Drained
The mildew crawled up the shower wall like a dead tree. To Billy Swann, it looked like Munchie was sitting against the tree, naked, in a park surrounded by dirty white tile.
Billy had five weeks sober, some of the best and worst days of his thirty-eight years. But he wasn’t leaving the life without Munchie.
“Know what’s sad?” Munchie asked, Billy knowing he didn’t have to speak or react because Munchie would certainly tell him, in two seconds or four minutes.
“Somewhere,” Munchie continued after a pause to take a deep drag off a wet, unlit, poorly hand-rolled cigarette, “someone’s got the world record for most times puking blood, and he’ll never get recognized for it.”
“People do stuff all the time they don’t get any reward for, Munch. The world is just like that. It ain’t a vending machine where you put money in and a spiral thing revolves you a candy bar.”
“Puking blood a lot is a commitment.”
Billy nodded. His oldest friend wasn’t wrong.

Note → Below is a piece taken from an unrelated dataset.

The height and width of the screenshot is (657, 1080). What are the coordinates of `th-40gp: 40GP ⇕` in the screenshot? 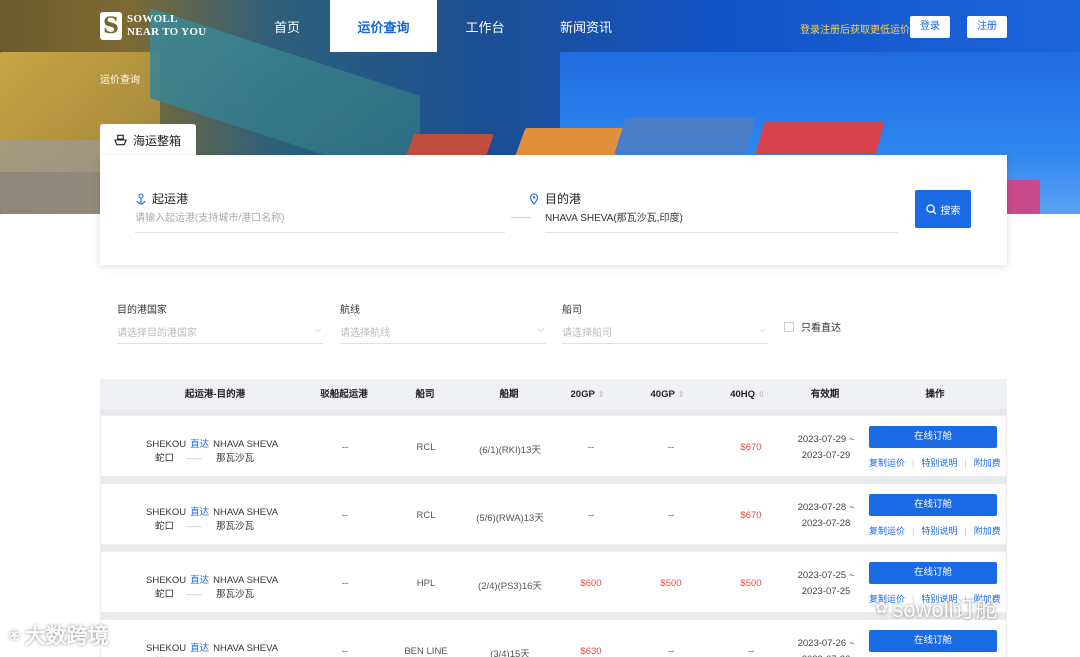 It's located at (668, 395).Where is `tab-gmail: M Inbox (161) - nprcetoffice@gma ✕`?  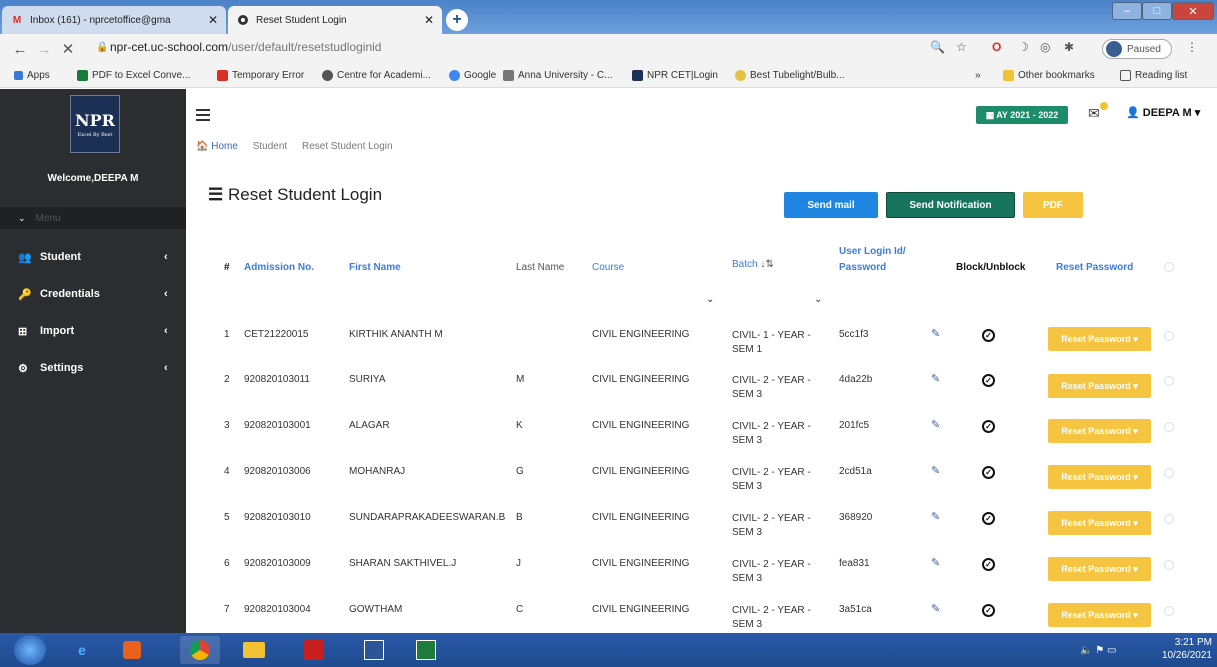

“It feels pretty good to be sober, Munch. I’m tellin’ ya. I…I didn’t believe it either, man, but ya gotta try it. It’s time.”

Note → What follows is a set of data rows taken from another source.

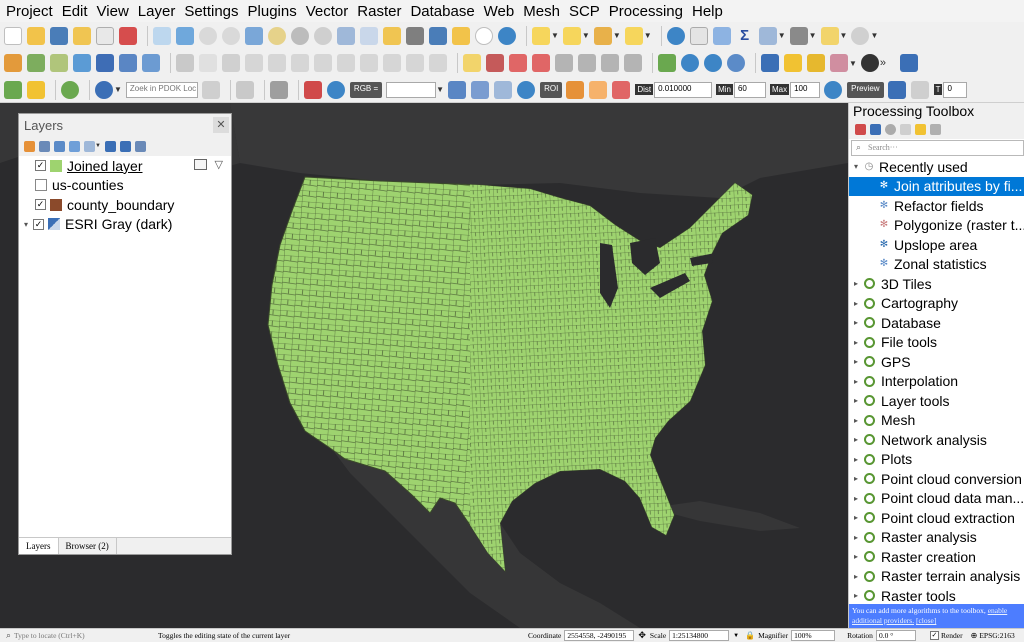  What do you see at coordinates (438, 36) in the screenshot?
I see `bookmark-icon` at bounding box center [438, 36].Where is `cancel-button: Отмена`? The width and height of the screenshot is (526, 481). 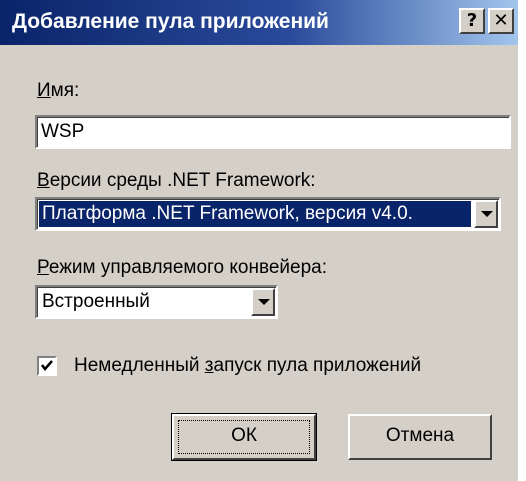 cancel-button: Отмена is located at coordinates (420, 437).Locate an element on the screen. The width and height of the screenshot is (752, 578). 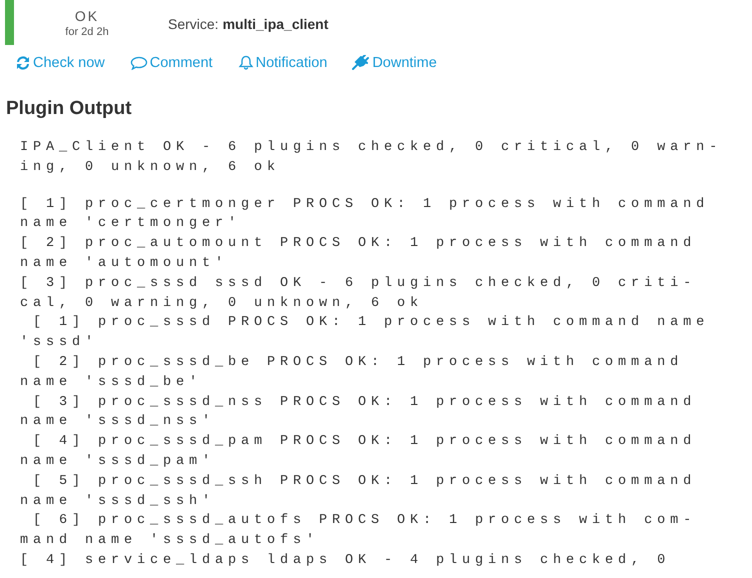
status-label: OK is located at coordinates (87, 16).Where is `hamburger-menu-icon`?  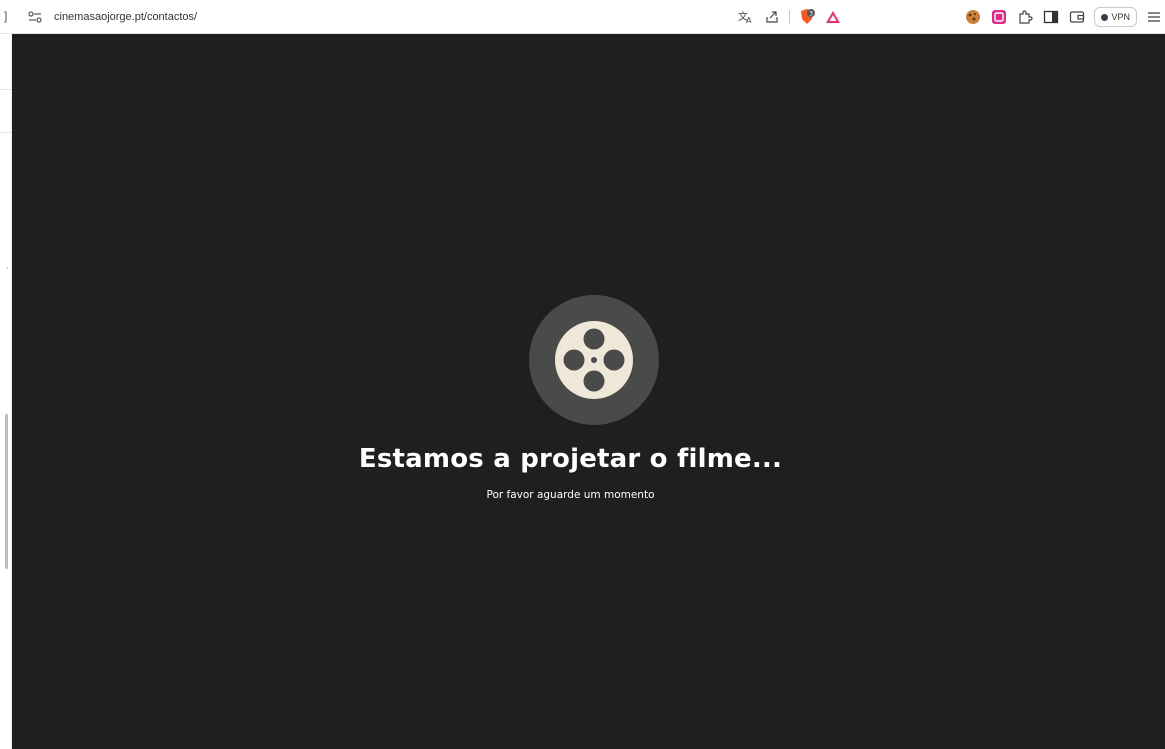
hamburger-menu-icon is located at coordinates (1154, 17).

Munch tried to stand up. Billy saw a little ripple of kinetic energy in his friend like Munch wasn’t just trying to stand up, like he wanted to spring out of the shower and tackle Billy just for saying “sober”. But he couldn’t.
“She took my fucking…”
Munch wadded the wet cigarette in one hand and was silent for a solid minute.

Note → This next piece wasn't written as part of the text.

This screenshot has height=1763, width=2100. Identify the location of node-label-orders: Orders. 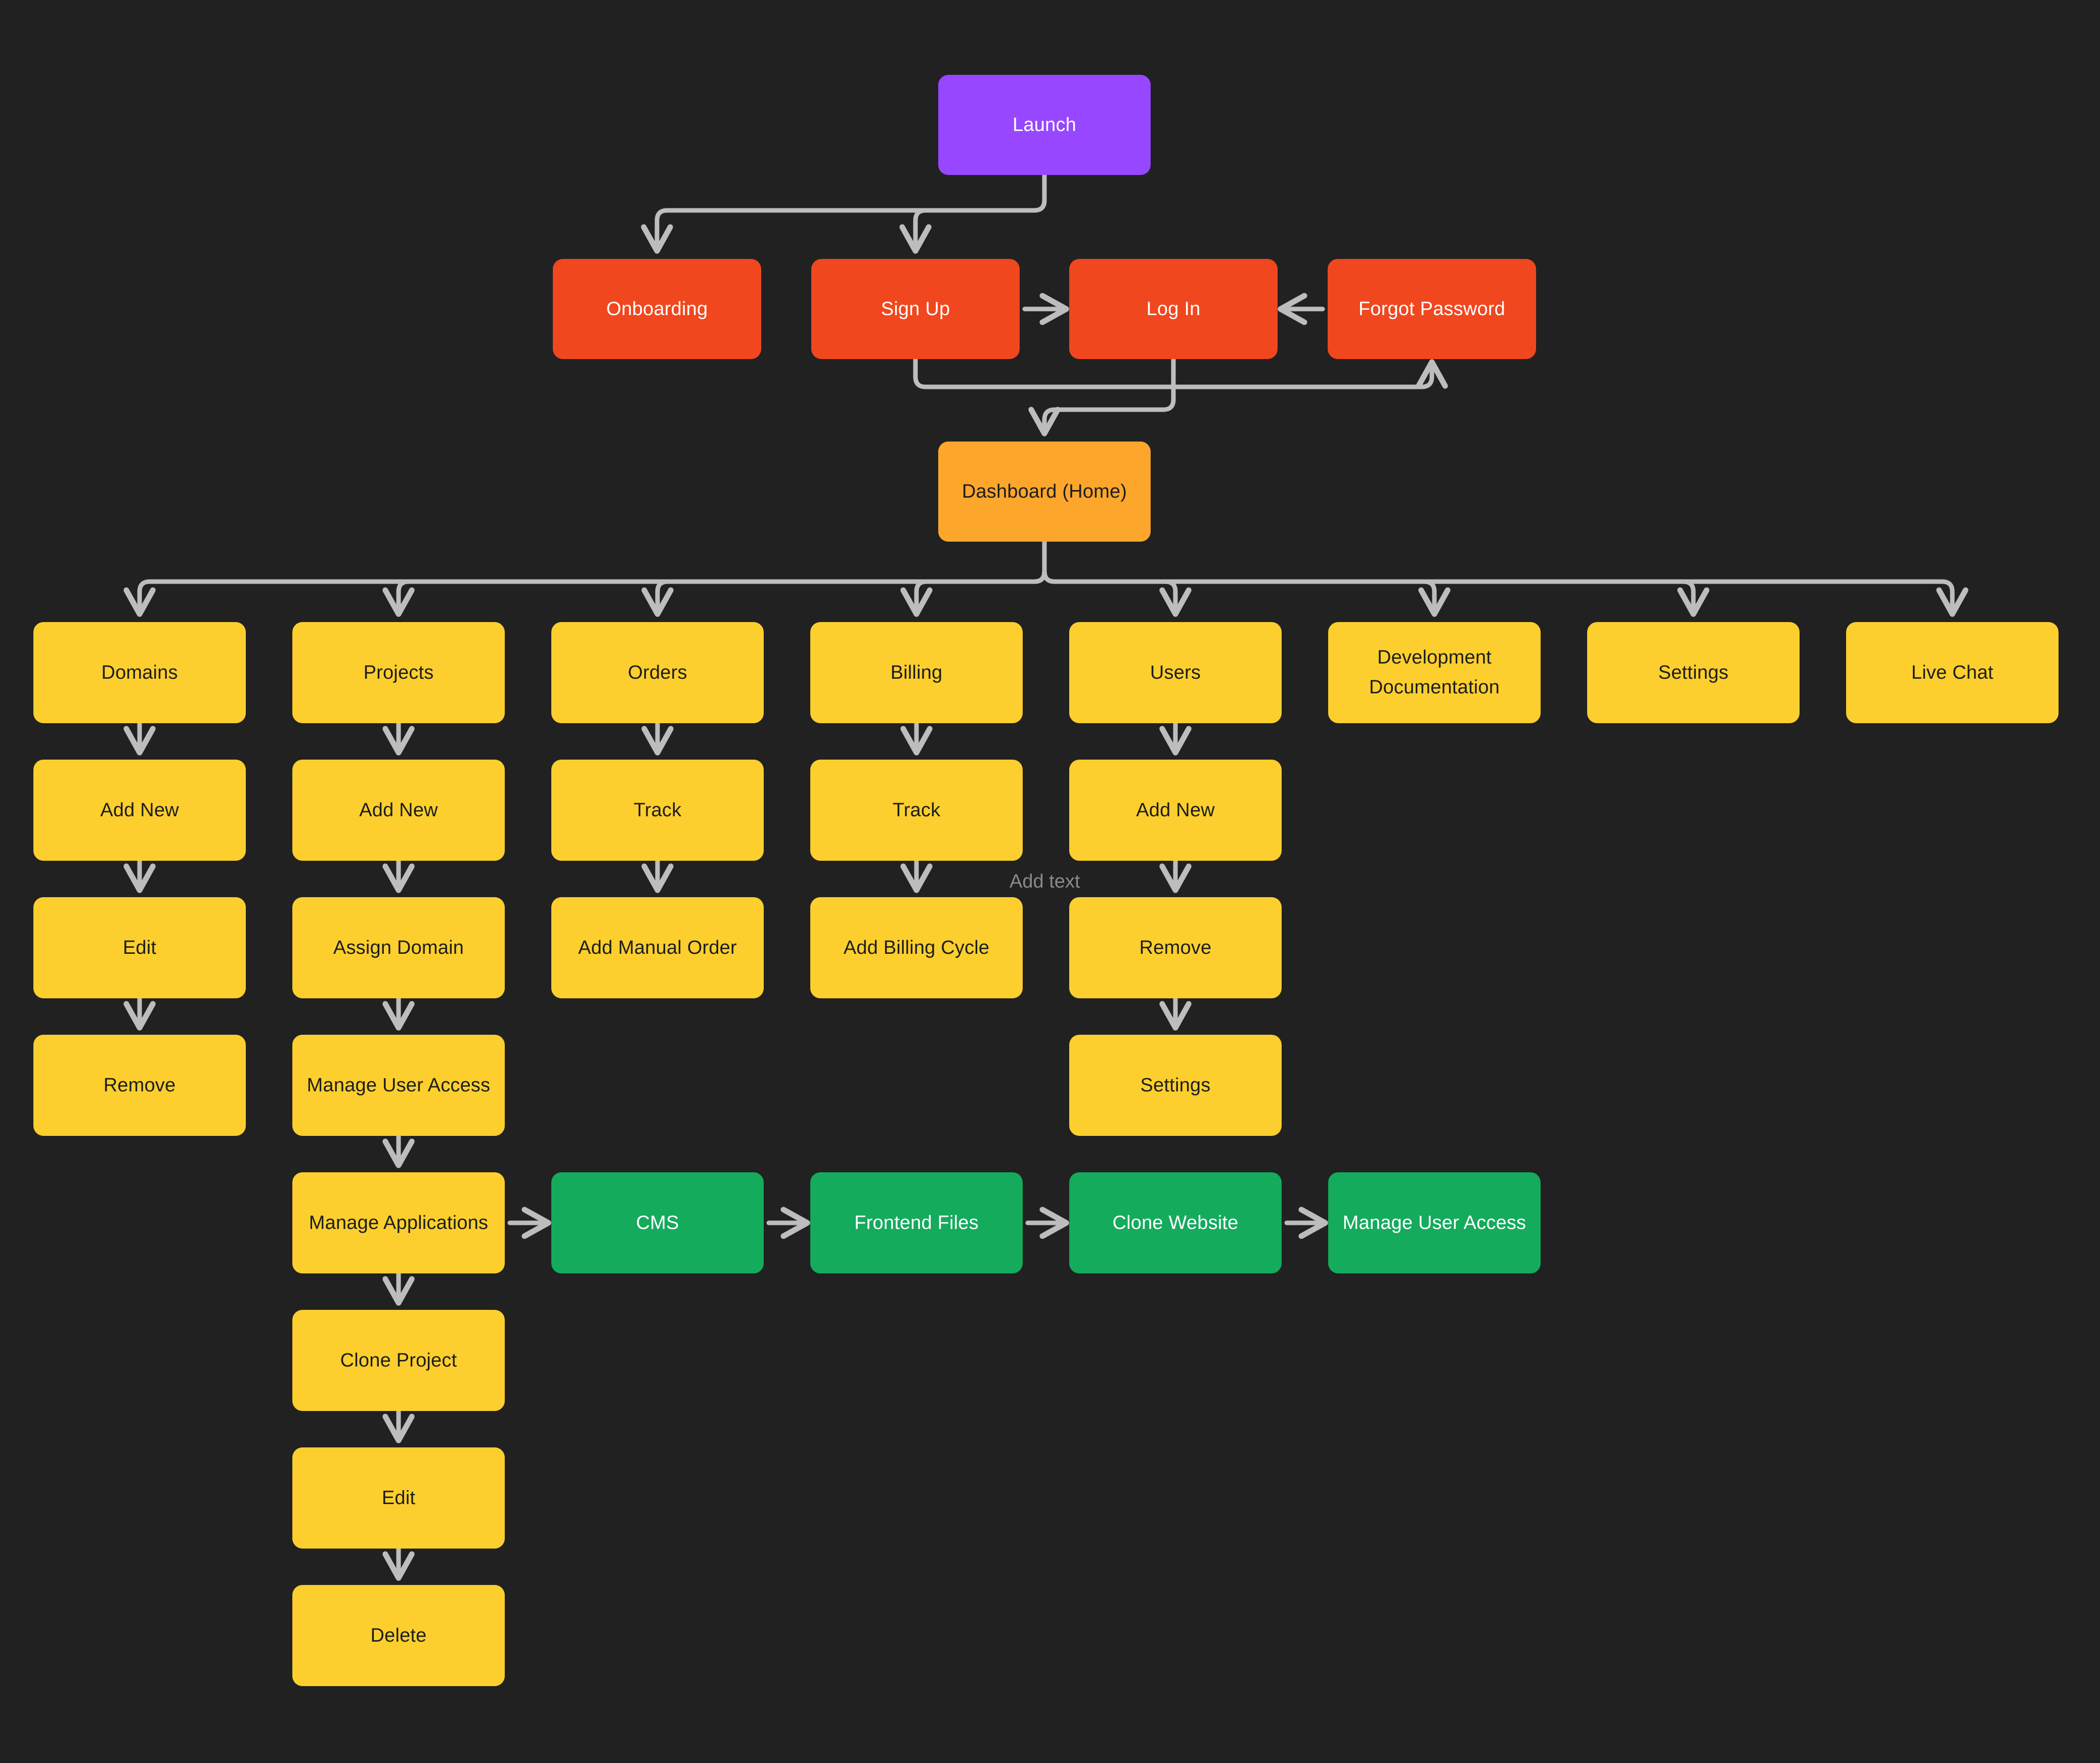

Billy was thinking of inspirational things to say when the naked man sitting in the shower finished the thought.
“My kid.”
“I know, Munch. I know.”
“You dunknow, you ain’t gotta kid. Brutal bitch. Fuck her. Where’s the whiskey?”
“It’s on the way, Munch,” Billy lied, a dumb lie because he was the only person in charge of getting the whiskey he had no intention of getting.
“Bitch took my kid. I need whiskey.”
Billy purposely leaned his back into a knob on one of the bathroom drawers, until it hurt. It was a little defense mechanism he developed as a kid when he had to say something his dad wasn’t gonna like; Bite his lip, pinch his finger, lean against a jagged part of a chain-link fence. Cause his own discomfort before someone like his dad reacted to what he said and started doling out pain.
“You don’t need whiskey because she took your kid, Munch. It’s a chicken and egg thing you’re telling yourself. She took your kid because you’re a drunk. You drank whiskey every day for what? Seven, eight years before Candace walked into Riley’s? And the whole seven years you were married. And at Conner’s 5th birthday party.”
“Where’s the whiskey?” Munch asked again, trying to hold a tough edge in his drunken voice.
“No whiskey Munch. No more. I made it through rehab. You’ll make it through rehab. You’re smarter than me and tougher than me.”
“She took my motherfucking kid, William!”
Carl Edward “Munchie” Mazewski really wanted those words to sound tough, to make a point. They sounded to Billy Swann’s sober ears like “I want my lollipop.”
Billy stepped into the shower stall and yanked his withered friend up first by the armpit and then, as Munchie’s frame rose, by the balls.
“We’re gonna put some clothes on you, and we’re gonna get you to detox at St. Margaret’s.”
“I don’t need that. I need my kid. I’m only drunk because she took my son.”
Billy put one quick clutch on his best friend’s testicles and pressed his forehead against Munchie’s until the back of Munchie’s head hit the mildew tree on the wall of the shower.
“In thirty days Munch, thirty days, I’ll be standing outside St. Margaret’s with a stack of scratch-off tickets, and your son.”